**Given data**
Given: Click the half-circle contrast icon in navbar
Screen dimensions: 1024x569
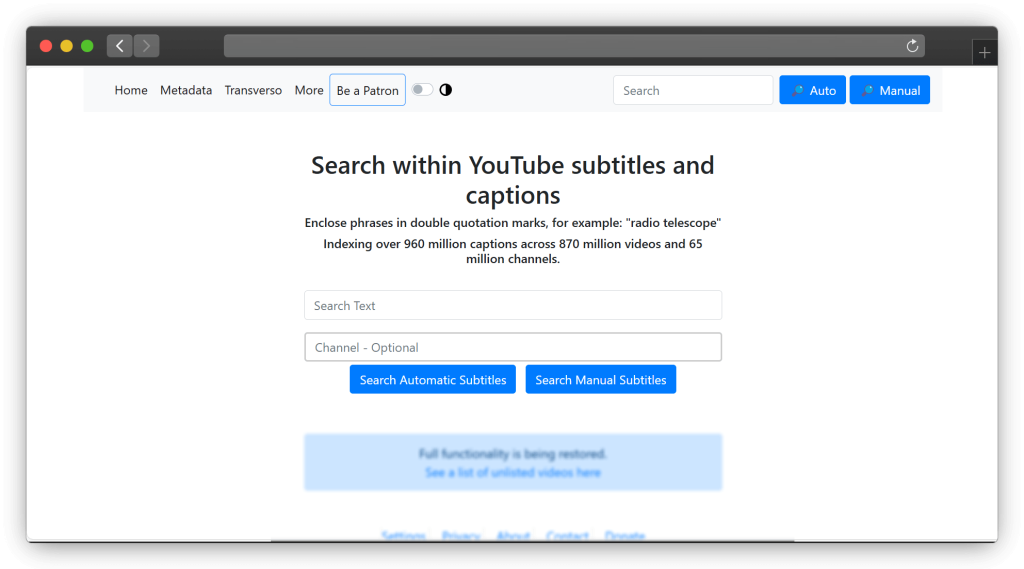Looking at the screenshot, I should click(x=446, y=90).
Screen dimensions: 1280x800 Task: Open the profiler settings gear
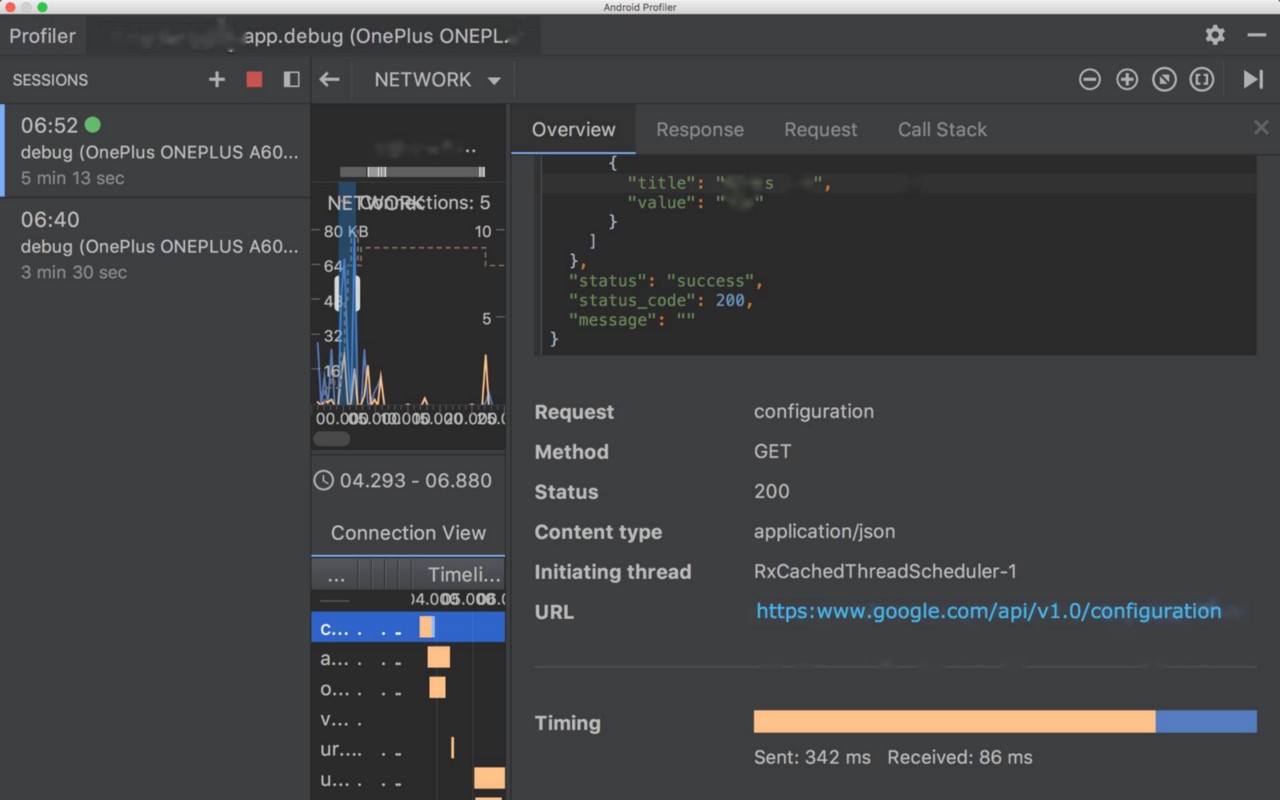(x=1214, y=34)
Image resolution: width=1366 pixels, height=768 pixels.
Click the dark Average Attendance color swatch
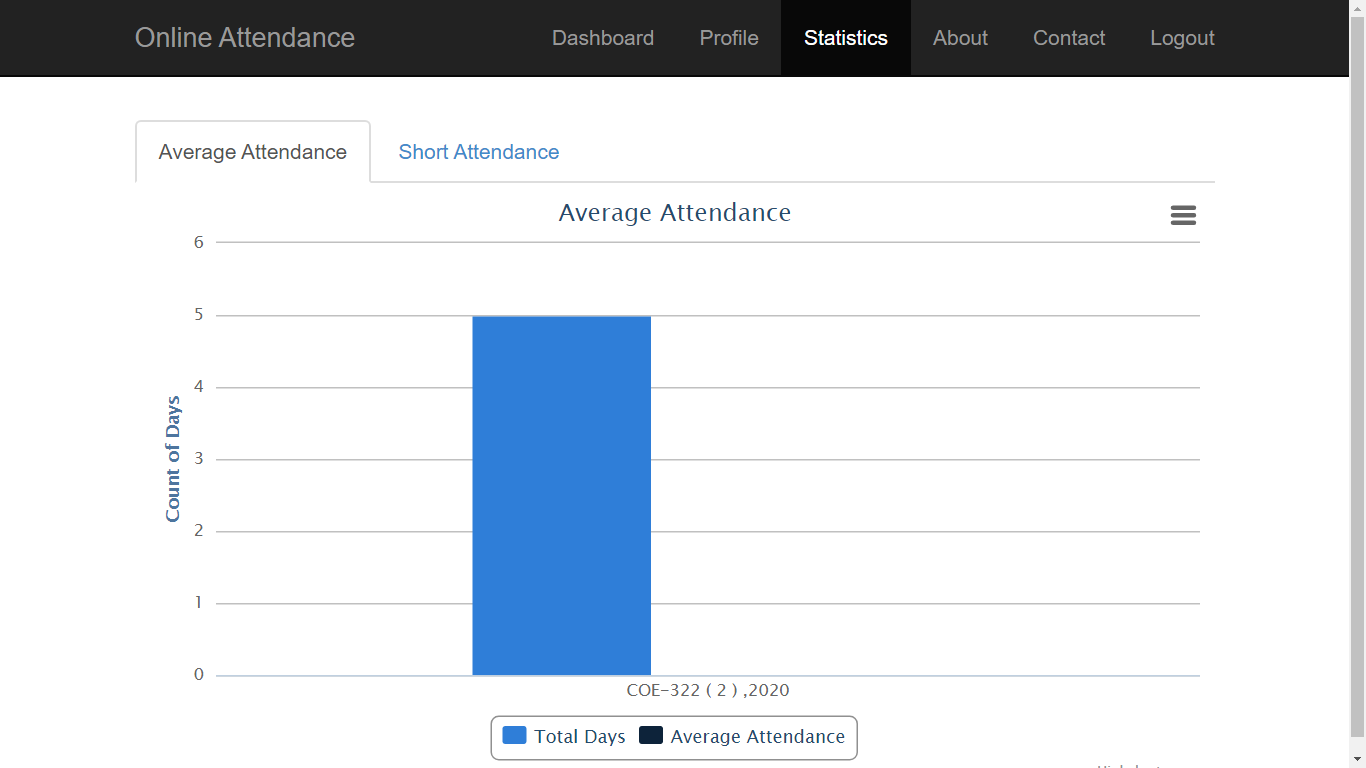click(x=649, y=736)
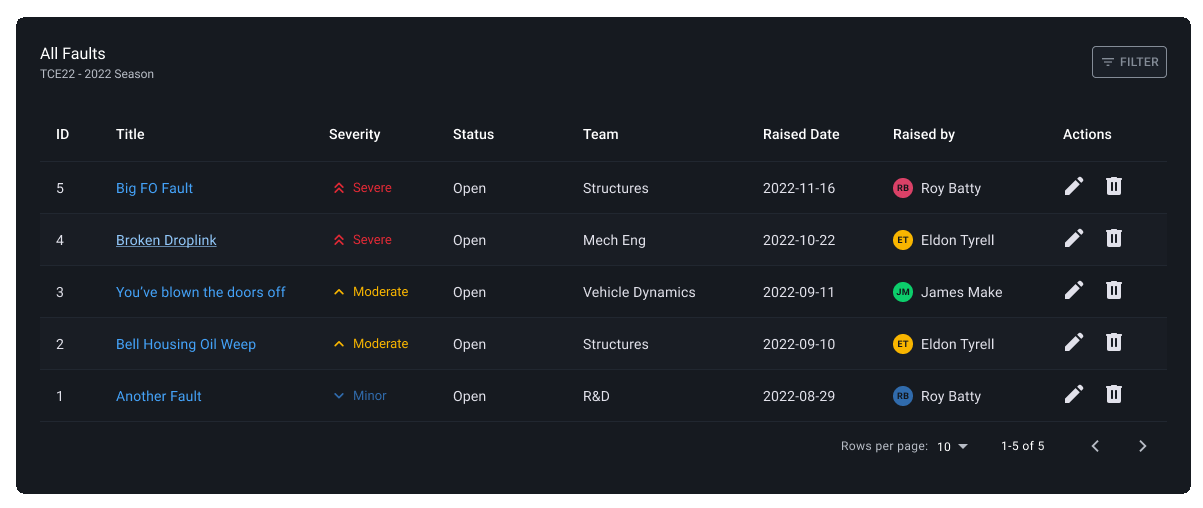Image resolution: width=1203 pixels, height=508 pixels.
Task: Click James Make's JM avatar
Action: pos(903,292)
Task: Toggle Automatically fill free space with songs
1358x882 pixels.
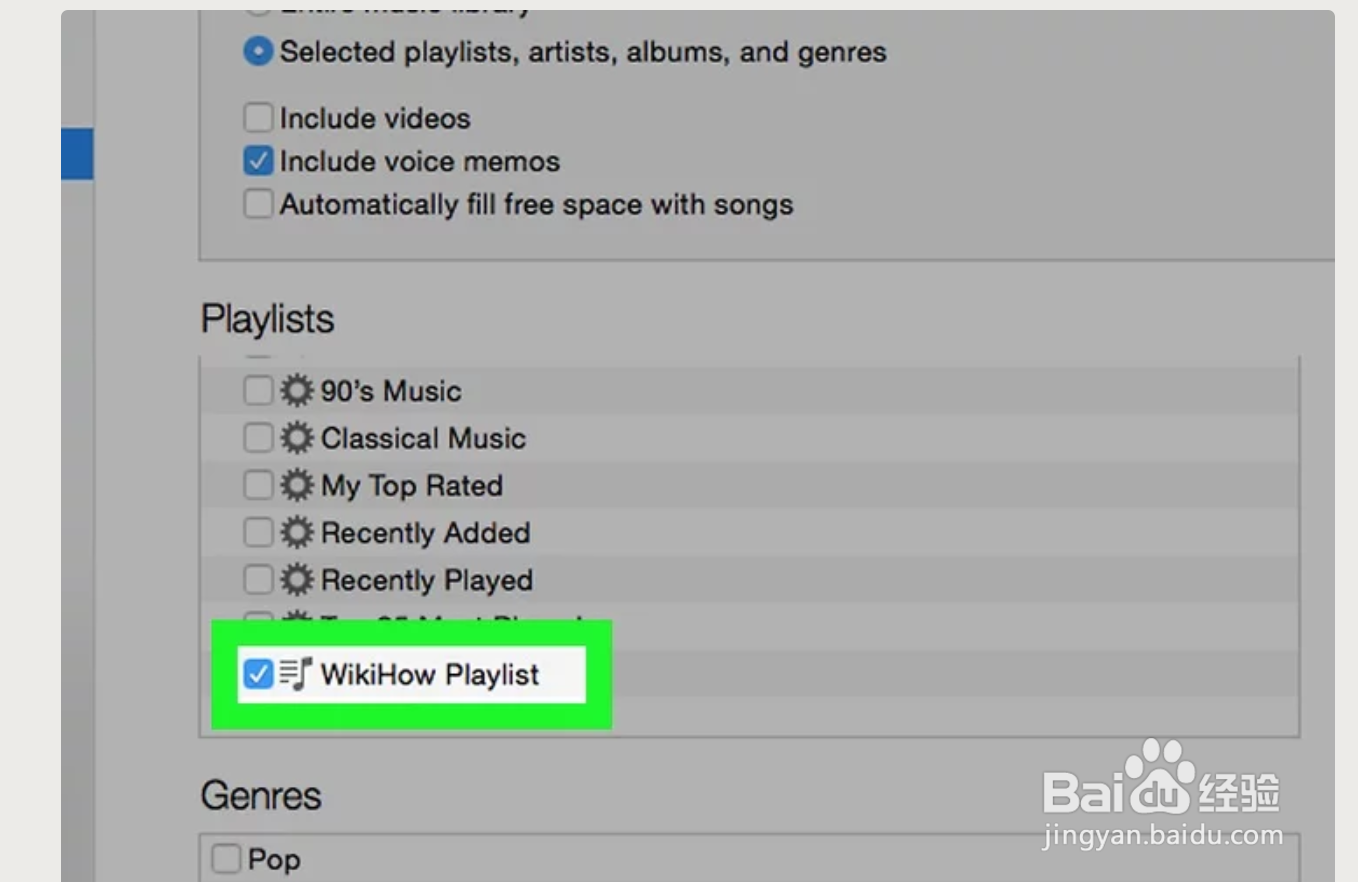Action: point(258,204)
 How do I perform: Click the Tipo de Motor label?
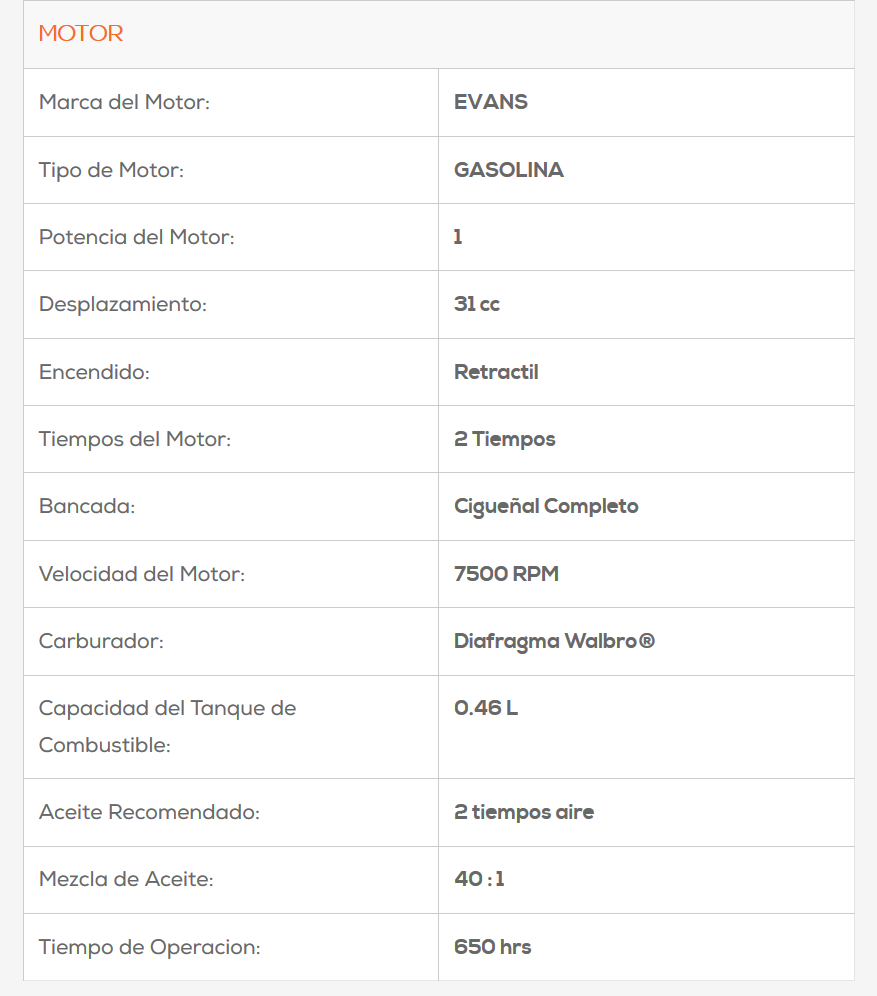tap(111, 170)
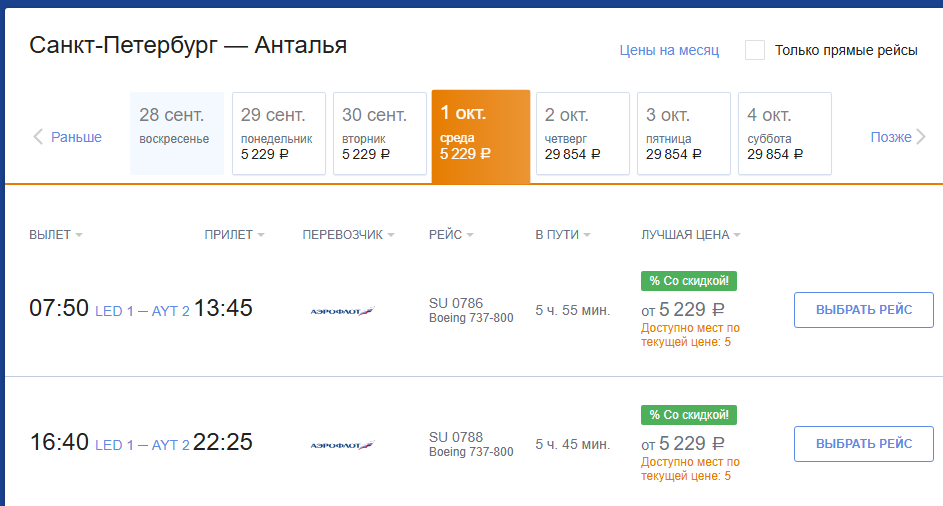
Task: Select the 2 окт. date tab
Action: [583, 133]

**Problem**
An exact reproduction of the material is needed, without its images.

**Written response**
Given: Click the half-circle contrast icon in navbar
Screen dimensions: 1024x569
Looking at the screenshot, I should click(x=446, y=90).
Screen dimensions: 1280x800 Task: Open the profiler settings gear
(x=1214, y=34)
Image resolution: width=1366 pixels, height=768 pixels.
Click the dark Average Attendance color swatch
click(x=649, y=736)
Image resolution: width=1203 pixels, height=508 pixels.
Task: Click James Make's JM avatar
Action: pos(903,292)
Task: Toggle Automatically fill free space with songs
1358x882 pixels.
Action: point(258,204)
 How do I perform: Click the Tipo de Motor label?
tap(111, 170)
Task: Select the 2 окт. date tab
Action: [583, 133]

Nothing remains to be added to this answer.